§ **Excerto do texto**
☆ ☆ ☆ ☆ ☆ ☆ ☆

E ao quarto dia fez-se um domingo de chuva. Subi ao Berlinale Rooftop Café para tomar o pequeno-almoço, e a cidade mostrava-se tristonha. Este Berlinale Rooftop Café era simplesmente o café que existe no topo do edifício de tijolo escuro na Potsdamer Platz. Para chegar lá usa-se o elevador mais rápido da Europa, que nos leva do rés-do-chão ao 24º andar em oito segundos. Qualquer pessoa pode ir ao café e às galerias no topo da torre, mas tem de pagar 7,5 euros. Durante a Berlinale, os inscritos no festival tinham a possibilidade de ir ao café sem pagar o transporte. Mas poucos aproveitaram: sempre que lá fui, estava relativamente vazio.

☆ ☆ ☆ ☆ ☆ ☆ ☆

(Registos de um conjunto de dados de apontamento)
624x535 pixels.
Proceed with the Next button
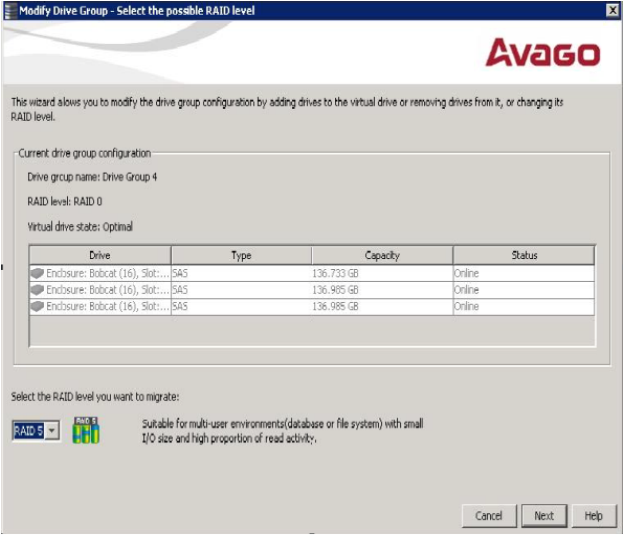click(x=543, y=516)
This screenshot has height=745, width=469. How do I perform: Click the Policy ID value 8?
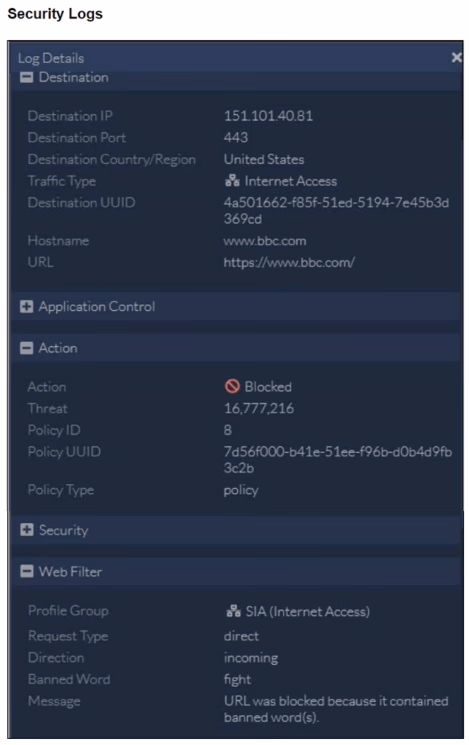point(228,430)
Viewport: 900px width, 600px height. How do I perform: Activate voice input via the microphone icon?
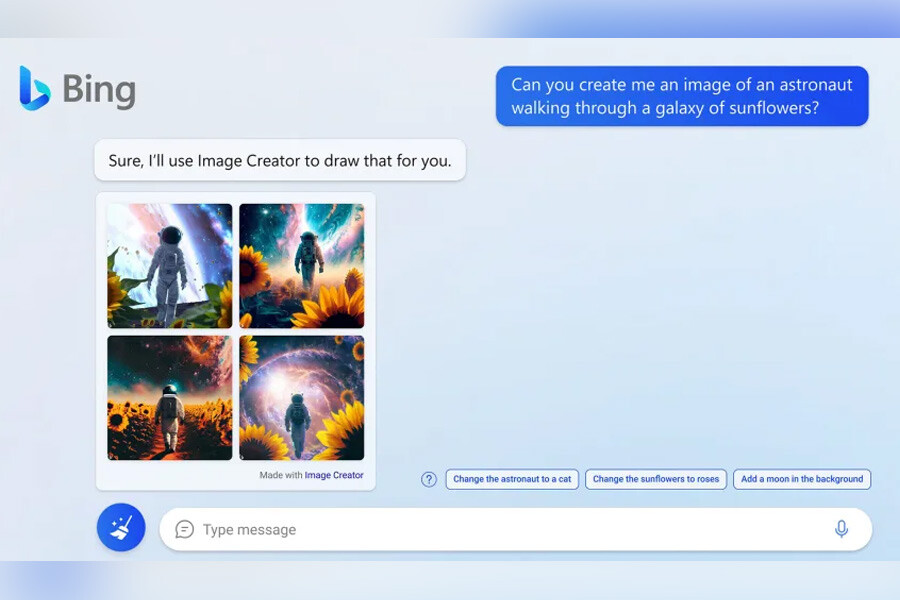(x=843, y=529)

☆ ☆ ☆ ☆ ☆ ☆ ☆

§ **Tarefas**
**A)** No texto sobre o café da Potsdamer Platz, quanto tempo leva o elevador a subir do rés-do-chão ao 24º andar?
**B)** Escreve a continuação do texto sobre o café da Potsdamer Platz.
As linhas de dados não têm qualquer papel aqui.

§ **Respostas**
**A)** Oito segundos.

**B)**
Ao fim da tarde desse domingo encontrei-me com o Joachim e fomos para a loucura: dois filmes seguidos! E ainda um saltinho ao pavilhão da Audi mesmo em frente ao Berlinale Palast. Chegamos mesmo a tempo de ver a Diane Kruger no tapete vermelho, ali a meia dúzia de metros. Íamos para jantar alguma das deliciosas ofertas que têm sempre no menu, e para beber um café antes do último filme do dia, mas logo à entrada encontrámos um velho conhecido nosso, que ia moderar um debate sobre o tema "alcance" - iam falar de cinemas itinerantes com energia solar e de naves espaciais.
Berlim (também) é isto: uma cidade com quase quatro milhões de habitantes, e passamos a vida a cruzar-nos com conhecidos. Por sorte o debate começava antes do nosso filme, pelo que acabámos a conversinha e fomos para o cinema sem correr o risco de chegar atrasados.
Berlinale (também) é isto: correr permanentemente de um filme para uma conversa e de um debate para outro filme.
O que se vê nas duas fotos seguintes deve ser um carro eléctrico da Audi, todo XPTO do futuro dos carros eléctricos, mas não percebo nada de carros. Fotografei a correr, e desandei.
Na terceira foto vê-se a Filarmonia, ali à esquina da Berlinale. Linda como sempre.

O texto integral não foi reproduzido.